英文:
Concentus: Distorted audio after decoding and mixed
问题
I have made a simple VOIP group chat that works perfectly when there is no encoder/decoder however as soon as I implement a codec and have it mixing multiple decoded audio streams then there is a ton of noise. If it's just 1 on 1 talking then there is no noise.
This is what I tried.
Currently I am recording at 48khz 40ms 16bit Mono audio and encoding with the concentus lib.
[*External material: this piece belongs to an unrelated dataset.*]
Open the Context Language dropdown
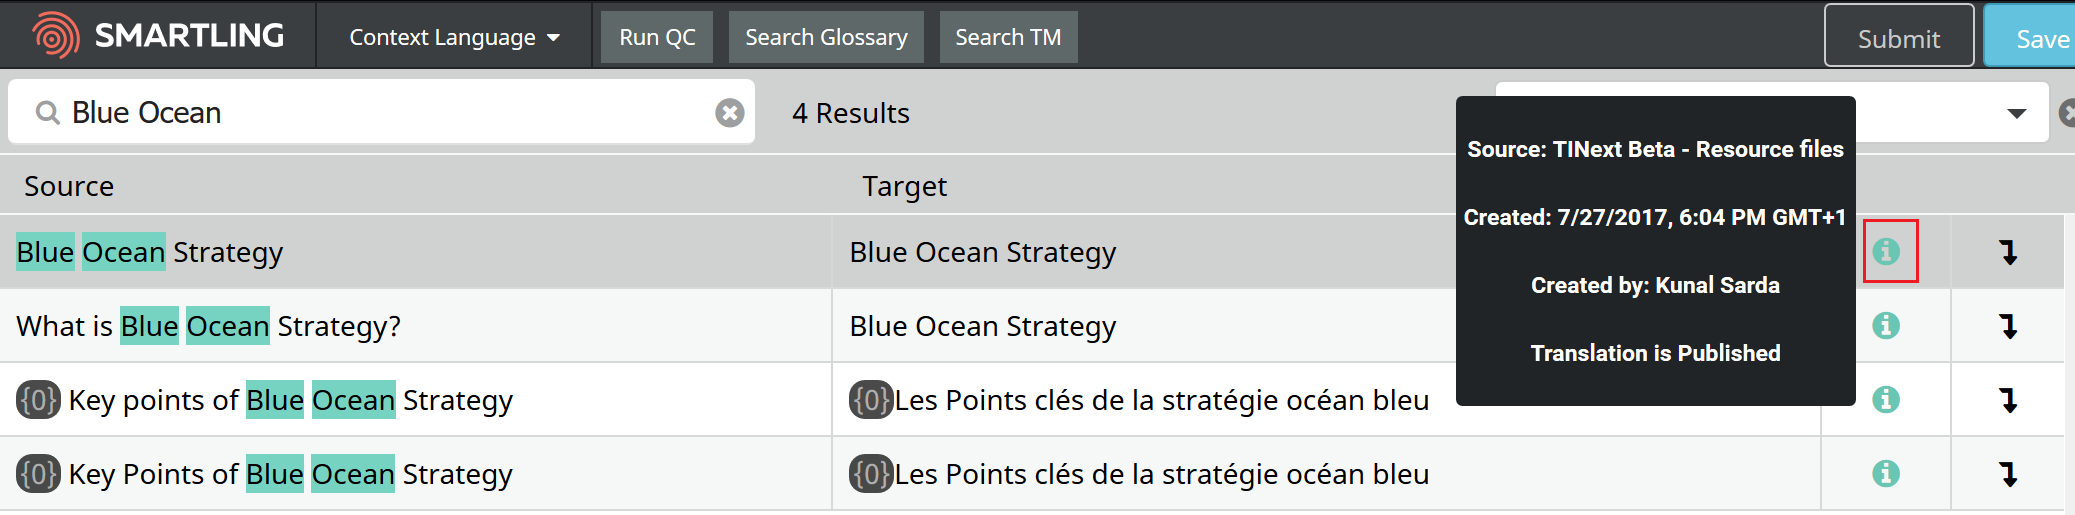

Code Below... (BytesToShorts and ShortsToBytes methods are direct copies from the demo of the concentus lib)
private void AudioDataAvailable(object? sender, WaveInEventArgs e)
{
if (IsDeafened || IsMuted)
return;
float max = 0;
// interpret as 16 bit audio
for (int index = 0; index < e.BytesRecorded; index += 2)
{
short sample = (short)((e.Buffer[index + 1] << 8) |
e.Buffer[index + 0]);
// to floating point
var sample32 = sample / 32768f;
// absolute value
if (sample32 < 0) sample32 = -sample32;
if (sample32 > max) max = sample32;
}
if (max > 0.08)
{
RecordDetection = DateTime.UtcNow;
}
if (DateTime.UtcNow.Subtract(RecordDetection).Seconds < 1)
{
short[] pcm = BytesToShorts(e.Buffer, 0, e.BytesRecorded);
byte[] encoded = new byte[1000];
Encoder.Encode(pcm, 0, 960, encoded, 0, encoded.Length);
var voicePacket = new VoicePacket()
{
PacketAudio = encoded,
PacketDataIdentifier = PacketIdentifier.Audio,
PacketVersion = Network.Network.Version,
PacketBytesRecorded = e.BytesRecorded
};
VCClient.Send(voicePacket);
}
}
Then on the decode side I do this...
private Task VC_OnAudioReceived(byte[] Audio, string Key, float Volume, int BytesRecorded, float RotationSource)
{
_ = Task.Factory.StartNew(() =>
{
var participant = Participants.FirstOrDefault(x => x.LoginKey == Key);
if (participant != null)
{
try
{
short[] decoded = new short[960];
Decoder.Decode(Audio, 0, Audio.Length, decoded, 0, 960, false);
byte[] decodedBytes = ShortsToBytes(decoded, 0, decoded.Length);
participant.FloatProvider.Volume = Volume;
if (DirectionalAudio)
{
participant.MonoToStereo.LeftVolume = (float)(0.5 + Math.Sin(RotationSource) * 0.5);
participant.MonoToStereo.RightVolume = (float)(0.5 - Math.Sin(RotationSource) * 0.5);
}
participant.WaveProvider.AddSamples(decodedBytes, 0, BytesRecorded);
}
catch { }
}
});
if(!Stopping && AudioPlayer.PlaybackState == PlaybackState.Stopped)
AudioPlayer.Play();
return Task.CompletedTask;
}
participant variable consists of
public class ParticipantModel
{
public string Name { get; set; } = "";
public string LoginKey { get; set; } = "";
public BufferedWaveProvider WaveProvider { get; set; }
public Wave16ToFloatProvider FloatProvider { get; set; }
public MonoToStereoSampleProvider MonoToStereo { get; set; }
}
and is created like so...
case VCSignalling_Packet.PacketIdentifier.Login:
var participant = new ParticipantModel()
{
LoginKey = packet.PacketLoginKey,
Name = packet.PacketName,
WaveProvider = new BufferedWaveProvider(VoipService.GetRecordFormat) { DiscardOnBufferOverflow = true }
};
participant.FloatProvider = new Wave16ToFloatProvider(participant.WaveProvider);
participant.MonoToStereo = new NAudio.Wave.SampleProviders.MonoToStereoSampleProvider(participant.FloatProvider.ToSampleProvider());
OnParticipantLogin?.Invoke(participant);
break;
Record and Playback formats
public static WaveFormat GetRecordFormat { get => new WaveFormat(SampleRate, 16, Channels); }
public static WaveFormat GetAudioFormat { get => WaveFormat.CreateIeeeFloatWaveFormat(SampleRate, Channels * 2); }
Opus encoder and decoder initializations.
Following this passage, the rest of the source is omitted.